> **Activity**
In the entries below, the word "heading" appears on some lines. Copy each of those lines.

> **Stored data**
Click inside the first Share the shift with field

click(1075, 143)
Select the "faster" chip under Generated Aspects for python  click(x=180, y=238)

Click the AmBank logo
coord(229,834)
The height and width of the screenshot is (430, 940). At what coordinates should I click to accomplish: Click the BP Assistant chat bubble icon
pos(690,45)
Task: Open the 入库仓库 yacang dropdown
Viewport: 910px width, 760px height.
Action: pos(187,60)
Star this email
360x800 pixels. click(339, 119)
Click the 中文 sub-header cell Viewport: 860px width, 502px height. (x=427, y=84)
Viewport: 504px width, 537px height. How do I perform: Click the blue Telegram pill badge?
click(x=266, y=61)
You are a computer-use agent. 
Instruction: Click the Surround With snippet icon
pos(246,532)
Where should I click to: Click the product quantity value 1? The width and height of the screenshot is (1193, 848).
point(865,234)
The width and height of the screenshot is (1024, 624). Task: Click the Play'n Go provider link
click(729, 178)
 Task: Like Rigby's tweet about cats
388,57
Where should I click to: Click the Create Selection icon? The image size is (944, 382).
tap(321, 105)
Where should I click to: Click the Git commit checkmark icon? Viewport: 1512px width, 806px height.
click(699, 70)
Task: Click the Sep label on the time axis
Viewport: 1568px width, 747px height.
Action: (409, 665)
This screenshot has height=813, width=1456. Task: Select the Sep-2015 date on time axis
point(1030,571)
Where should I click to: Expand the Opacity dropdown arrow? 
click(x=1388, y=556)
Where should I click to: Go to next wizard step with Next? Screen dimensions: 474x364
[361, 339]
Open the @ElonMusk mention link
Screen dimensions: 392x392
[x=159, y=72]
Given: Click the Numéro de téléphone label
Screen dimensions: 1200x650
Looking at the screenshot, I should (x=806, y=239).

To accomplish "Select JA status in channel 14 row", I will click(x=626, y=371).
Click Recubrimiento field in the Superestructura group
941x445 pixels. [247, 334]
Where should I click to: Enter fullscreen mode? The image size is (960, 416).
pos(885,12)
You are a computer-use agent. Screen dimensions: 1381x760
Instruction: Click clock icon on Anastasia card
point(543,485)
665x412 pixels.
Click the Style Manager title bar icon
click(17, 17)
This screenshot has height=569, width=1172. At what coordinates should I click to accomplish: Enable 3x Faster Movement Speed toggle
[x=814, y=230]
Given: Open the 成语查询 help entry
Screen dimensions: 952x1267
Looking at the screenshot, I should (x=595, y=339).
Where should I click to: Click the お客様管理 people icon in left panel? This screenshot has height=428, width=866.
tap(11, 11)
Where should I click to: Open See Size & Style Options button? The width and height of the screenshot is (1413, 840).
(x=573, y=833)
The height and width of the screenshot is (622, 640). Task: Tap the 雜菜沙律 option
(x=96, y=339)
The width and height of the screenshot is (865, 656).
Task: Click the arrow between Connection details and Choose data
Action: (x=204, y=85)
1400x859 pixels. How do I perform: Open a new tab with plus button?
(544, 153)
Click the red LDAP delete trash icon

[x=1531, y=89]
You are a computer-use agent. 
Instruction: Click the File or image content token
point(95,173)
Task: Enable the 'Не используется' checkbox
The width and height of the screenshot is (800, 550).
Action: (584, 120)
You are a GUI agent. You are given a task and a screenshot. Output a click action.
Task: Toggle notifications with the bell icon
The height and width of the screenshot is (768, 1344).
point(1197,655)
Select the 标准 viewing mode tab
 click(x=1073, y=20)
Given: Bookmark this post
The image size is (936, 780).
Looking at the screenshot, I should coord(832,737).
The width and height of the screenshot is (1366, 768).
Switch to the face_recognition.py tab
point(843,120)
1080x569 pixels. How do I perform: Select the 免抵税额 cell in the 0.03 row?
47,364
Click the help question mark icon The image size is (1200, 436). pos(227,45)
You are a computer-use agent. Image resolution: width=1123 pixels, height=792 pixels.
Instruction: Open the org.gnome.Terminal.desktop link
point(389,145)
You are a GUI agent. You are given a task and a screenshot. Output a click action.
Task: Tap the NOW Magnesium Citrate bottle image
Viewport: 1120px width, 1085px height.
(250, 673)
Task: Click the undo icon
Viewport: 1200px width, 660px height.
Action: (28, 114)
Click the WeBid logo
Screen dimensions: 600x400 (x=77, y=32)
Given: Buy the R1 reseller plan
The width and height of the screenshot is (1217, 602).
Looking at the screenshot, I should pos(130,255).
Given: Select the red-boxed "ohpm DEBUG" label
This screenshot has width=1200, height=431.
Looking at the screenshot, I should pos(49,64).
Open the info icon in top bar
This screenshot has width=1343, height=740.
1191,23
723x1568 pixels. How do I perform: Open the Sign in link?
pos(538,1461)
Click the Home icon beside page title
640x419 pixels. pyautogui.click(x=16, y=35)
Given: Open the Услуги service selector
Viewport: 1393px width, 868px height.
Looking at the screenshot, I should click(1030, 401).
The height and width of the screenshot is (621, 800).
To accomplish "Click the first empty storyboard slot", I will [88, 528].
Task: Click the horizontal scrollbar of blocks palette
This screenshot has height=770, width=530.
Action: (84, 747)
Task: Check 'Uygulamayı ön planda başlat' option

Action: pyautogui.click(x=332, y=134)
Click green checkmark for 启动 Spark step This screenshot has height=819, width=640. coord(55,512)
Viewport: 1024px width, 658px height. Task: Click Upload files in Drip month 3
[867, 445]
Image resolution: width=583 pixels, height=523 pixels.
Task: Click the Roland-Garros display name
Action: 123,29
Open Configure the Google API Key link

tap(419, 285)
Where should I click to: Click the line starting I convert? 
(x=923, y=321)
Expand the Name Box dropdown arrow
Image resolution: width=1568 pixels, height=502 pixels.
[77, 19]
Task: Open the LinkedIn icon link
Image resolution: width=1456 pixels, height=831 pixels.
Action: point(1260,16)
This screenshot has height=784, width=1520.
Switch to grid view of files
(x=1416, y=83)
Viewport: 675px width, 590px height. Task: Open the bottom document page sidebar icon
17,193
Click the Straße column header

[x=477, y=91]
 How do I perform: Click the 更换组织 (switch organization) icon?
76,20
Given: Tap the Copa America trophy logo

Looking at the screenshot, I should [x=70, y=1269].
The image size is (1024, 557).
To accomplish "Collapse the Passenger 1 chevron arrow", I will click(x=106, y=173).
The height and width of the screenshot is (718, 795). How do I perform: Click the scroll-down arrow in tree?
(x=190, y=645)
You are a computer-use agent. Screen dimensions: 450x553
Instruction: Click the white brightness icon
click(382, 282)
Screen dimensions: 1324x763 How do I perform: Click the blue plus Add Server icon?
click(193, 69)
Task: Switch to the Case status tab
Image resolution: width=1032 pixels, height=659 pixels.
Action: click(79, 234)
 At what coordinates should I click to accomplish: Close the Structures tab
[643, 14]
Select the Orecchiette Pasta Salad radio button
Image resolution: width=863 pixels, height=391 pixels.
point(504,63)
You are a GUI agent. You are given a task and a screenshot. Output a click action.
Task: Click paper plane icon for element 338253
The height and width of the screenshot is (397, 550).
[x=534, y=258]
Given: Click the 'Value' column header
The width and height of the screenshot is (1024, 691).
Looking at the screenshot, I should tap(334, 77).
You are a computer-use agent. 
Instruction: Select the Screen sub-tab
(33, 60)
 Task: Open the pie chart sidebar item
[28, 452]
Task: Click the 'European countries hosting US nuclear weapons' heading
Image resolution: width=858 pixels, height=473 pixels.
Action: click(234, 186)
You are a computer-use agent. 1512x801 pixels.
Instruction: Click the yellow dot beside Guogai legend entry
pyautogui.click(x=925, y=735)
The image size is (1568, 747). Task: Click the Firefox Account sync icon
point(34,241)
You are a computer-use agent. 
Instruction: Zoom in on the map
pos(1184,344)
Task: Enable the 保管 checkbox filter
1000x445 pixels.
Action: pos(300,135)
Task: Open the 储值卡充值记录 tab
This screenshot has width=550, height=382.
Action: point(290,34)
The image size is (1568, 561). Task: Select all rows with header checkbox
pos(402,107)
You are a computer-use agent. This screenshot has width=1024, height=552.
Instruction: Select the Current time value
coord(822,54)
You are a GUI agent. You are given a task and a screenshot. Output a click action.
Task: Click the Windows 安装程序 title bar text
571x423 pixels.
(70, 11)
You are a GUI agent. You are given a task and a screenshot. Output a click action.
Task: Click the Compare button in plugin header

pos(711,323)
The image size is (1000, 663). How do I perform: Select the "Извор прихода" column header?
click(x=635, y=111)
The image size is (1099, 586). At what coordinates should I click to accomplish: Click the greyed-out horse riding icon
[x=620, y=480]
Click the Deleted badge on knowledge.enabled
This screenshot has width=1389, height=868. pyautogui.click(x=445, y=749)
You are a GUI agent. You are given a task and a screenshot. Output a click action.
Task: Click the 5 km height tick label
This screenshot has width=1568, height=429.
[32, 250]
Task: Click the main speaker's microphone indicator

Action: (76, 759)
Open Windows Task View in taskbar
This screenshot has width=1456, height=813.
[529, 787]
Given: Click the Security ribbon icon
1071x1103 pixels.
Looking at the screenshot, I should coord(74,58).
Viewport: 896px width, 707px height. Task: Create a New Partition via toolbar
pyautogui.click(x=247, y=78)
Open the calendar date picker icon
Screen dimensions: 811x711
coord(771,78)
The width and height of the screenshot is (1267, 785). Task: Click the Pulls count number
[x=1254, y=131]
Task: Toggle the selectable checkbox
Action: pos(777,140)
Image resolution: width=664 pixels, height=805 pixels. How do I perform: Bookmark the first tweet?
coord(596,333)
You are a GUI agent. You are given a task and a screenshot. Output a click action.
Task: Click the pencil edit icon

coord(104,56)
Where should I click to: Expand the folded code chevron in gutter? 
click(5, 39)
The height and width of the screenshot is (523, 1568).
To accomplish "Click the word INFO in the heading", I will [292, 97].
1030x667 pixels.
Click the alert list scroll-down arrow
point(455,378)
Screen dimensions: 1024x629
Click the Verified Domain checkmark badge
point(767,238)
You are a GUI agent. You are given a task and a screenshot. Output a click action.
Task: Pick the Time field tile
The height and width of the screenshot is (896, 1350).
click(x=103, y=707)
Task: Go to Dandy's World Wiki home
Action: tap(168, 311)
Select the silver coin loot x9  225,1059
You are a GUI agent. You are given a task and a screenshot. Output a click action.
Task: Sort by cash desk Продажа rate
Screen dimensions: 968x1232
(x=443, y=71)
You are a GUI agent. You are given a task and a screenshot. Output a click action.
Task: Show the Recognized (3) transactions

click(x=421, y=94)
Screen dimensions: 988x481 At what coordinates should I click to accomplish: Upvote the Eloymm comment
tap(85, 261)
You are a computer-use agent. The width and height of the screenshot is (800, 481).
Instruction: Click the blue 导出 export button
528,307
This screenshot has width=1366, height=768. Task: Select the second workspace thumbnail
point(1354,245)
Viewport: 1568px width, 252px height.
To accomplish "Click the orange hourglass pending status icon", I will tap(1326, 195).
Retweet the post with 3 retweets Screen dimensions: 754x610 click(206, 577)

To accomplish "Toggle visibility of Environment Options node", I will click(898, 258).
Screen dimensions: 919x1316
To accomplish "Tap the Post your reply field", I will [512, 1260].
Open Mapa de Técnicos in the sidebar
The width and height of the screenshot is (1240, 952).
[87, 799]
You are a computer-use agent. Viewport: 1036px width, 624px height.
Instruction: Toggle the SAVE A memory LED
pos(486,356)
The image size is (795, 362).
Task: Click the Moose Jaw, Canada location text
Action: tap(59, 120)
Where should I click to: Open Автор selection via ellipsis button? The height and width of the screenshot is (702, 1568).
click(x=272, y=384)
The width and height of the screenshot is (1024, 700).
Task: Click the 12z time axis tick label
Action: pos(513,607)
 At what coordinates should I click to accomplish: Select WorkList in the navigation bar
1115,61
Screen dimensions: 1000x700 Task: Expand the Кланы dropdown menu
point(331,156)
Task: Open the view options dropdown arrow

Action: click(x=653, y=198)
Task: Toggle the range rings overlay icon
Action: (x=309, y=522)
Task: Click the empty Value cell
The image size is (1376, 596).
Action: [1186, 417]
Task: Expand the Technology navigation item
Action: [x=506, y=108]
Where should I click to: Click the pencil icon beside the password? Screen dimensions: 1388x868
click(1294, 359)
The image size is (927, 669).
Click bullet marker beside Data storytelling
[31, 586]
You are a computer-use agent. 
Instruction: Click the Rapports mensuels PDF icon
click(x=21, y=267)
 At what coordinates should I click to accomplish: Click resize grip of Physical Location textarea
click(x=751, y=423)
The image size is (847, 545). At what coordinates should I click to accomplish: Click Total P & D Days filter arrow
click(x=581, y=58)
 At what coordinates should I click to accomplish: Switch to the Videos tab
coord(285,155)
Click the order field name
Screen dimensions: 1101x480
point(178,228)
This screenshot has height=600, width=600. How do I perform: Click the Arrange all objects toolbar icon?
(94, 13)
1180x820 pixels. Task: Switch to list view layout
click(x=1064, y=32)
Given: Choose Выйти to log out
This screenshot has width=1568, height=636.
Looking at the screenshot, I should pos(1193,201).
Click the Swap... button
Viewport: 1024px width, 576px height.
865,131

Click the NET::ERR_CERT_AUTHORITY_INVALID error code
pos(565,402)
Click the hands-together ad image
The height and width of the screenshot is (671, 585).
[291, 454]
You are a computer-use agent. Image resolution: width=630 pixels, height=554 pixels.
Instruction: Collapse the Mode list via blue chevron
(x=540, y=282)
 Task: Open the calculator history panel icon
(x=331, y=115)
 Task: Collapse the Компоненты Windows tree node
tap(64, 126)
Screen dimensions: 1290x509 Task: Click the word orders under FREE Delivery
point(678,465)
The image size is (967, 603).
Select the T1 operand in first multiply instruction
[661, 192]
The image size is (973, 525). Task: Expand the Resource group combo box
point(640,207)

> **Solution**
Task: Click the 'European countries hosting US nuclear weapons' heading
To accomplish "Click the word INFO in the heading", I will [292, 97].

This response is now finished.